Dance : Three Indian Forms in One in Long Beach
Onstage at the Long Beach Terrace Theater on Saturday, three forms of classical Indian dance share a joyous invocation: the same rhythmic patterns and even step sequences interpreted in three distinctive movement languages.
Viji Prakash embodies the dynamism of Bharata Natyam, an idiom in which the hands shoot away from the body on sharp, arrowy paths and create a kinetic sunburst around the dancer. In contrast, Nandita Behera represents the sinuousness of Odissi, in which curving, tendril arms delicately wreathe the body and ornament its contours. Finally, Chitresh Das defines the percussive acuity of Kathak, in which the arms flash like lightning, left and right, as bare feet and ankle bells make music against the floor.

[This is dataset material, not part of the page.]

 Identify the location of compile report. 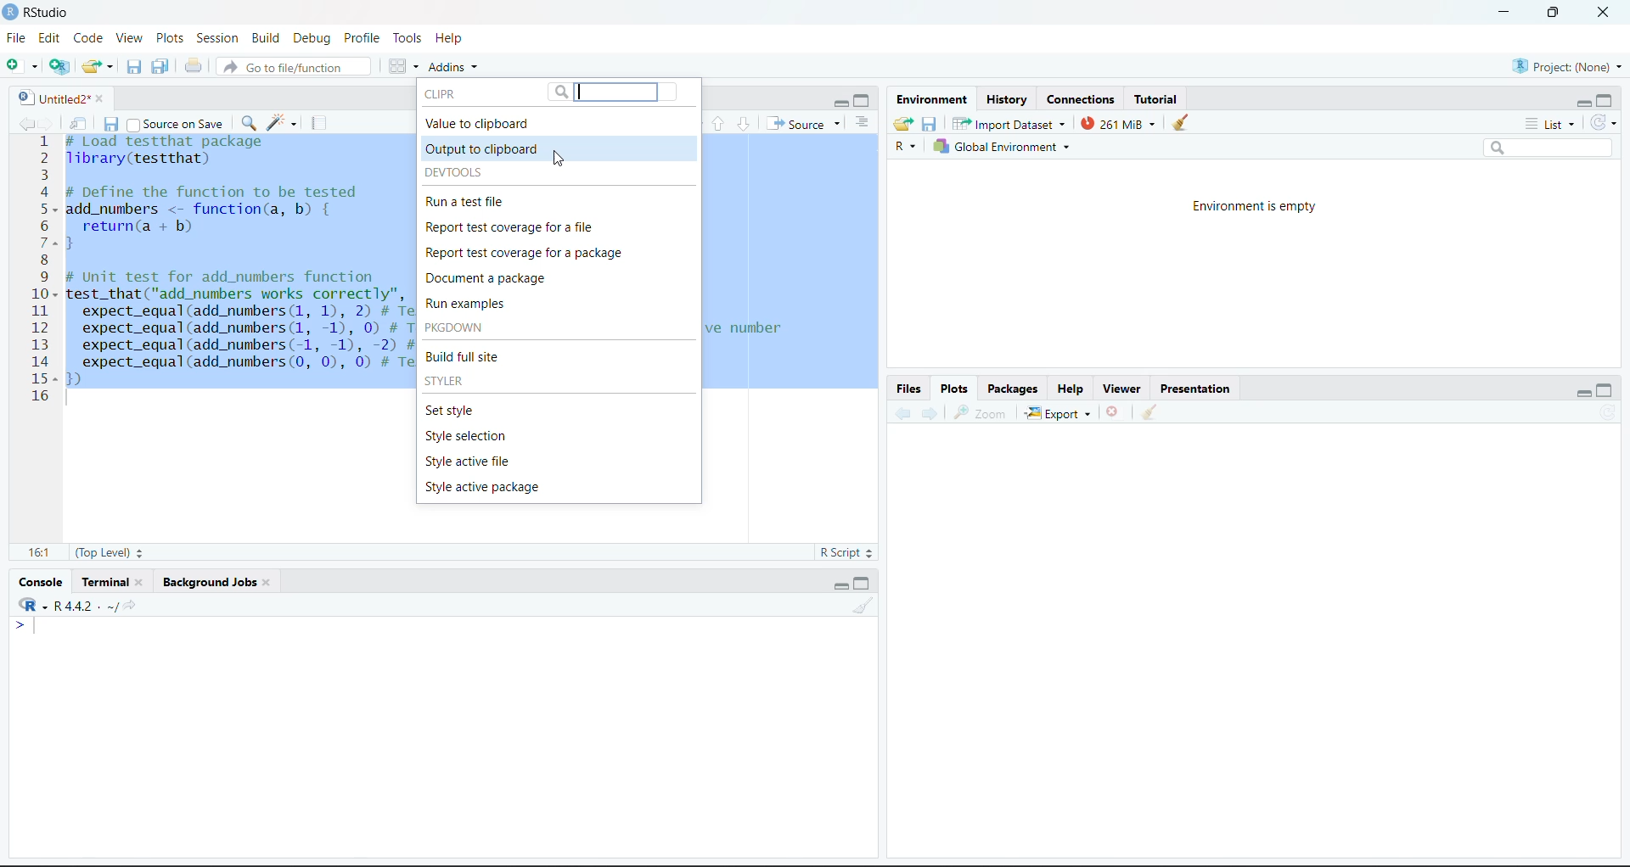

After this inspired collaboration, these major artists will separate and be absorbed into dance-drama: the biography of Meera Bai, poet-saint of 16th-Century Rajasthan. Das will reappear as two family oppressors, adding an edge of contemptuous fury to the formal rhythmic structures of Kathak performance--and, along the way, displaying his trademark, a tornado of 27 whiplash turns-in-place. Behera will return in a dream sequence as Radha (beloved of the god Krishna), portraying the character’s yearning with immediacy while coiling herself into sculptural poses carved centuries ago.
Each interacts with Prakash, cast as Meera and responsible for most of the solo dancing in a nearly four-hour production. Her energy never flags, and she proves amazingly resourceful in detailing the growing maturity and spiritual depth of the character. However, in the end, the narrative doubles back on itself too many times to maximize the impact of her performance.
In life, Meera Bai’s uncompromising devotion to Krishna put her continually at risk but created a body of poems still widely known and loved. On stage, “Meera” begins inventively by telescoping her childhood, adolescence and early adulthood into a choreographic time-line shared by Prakash and two young members of her dance company. Unfortunately, it soon turns dogged in the depiction of a repetitive sequence of events: Meera spurned at home, finding fulfillment in her wanderings and being pressured to come back.
Some of the miracles that sustained Meera are transformed into potent choreography, but others are literally acted out, pageant style, with the final one especially weak in its staging. Ultimately, what started as a dance-poem about union with the divine becomes fatally overburdened with conflicting approaches and diversionary spectacle--at least for those English-speaking spectators who cannot understand the sung Meera Bai texts.
However, since the singer of those texts is most often the exquisitely soulful Lakshmi Shankar, they prove eloquent despite any language barrier. Heading two ensembles of distinguished musicians (one playing in the Karnatic style of South India, the other in the Hindustani style of the North), Shankar never lets us forget that “Meera” is the story of a woman consumed with love for her god. In an evening honoring historical miracles, she creates a new one of her own in the middle of the orchestra pit.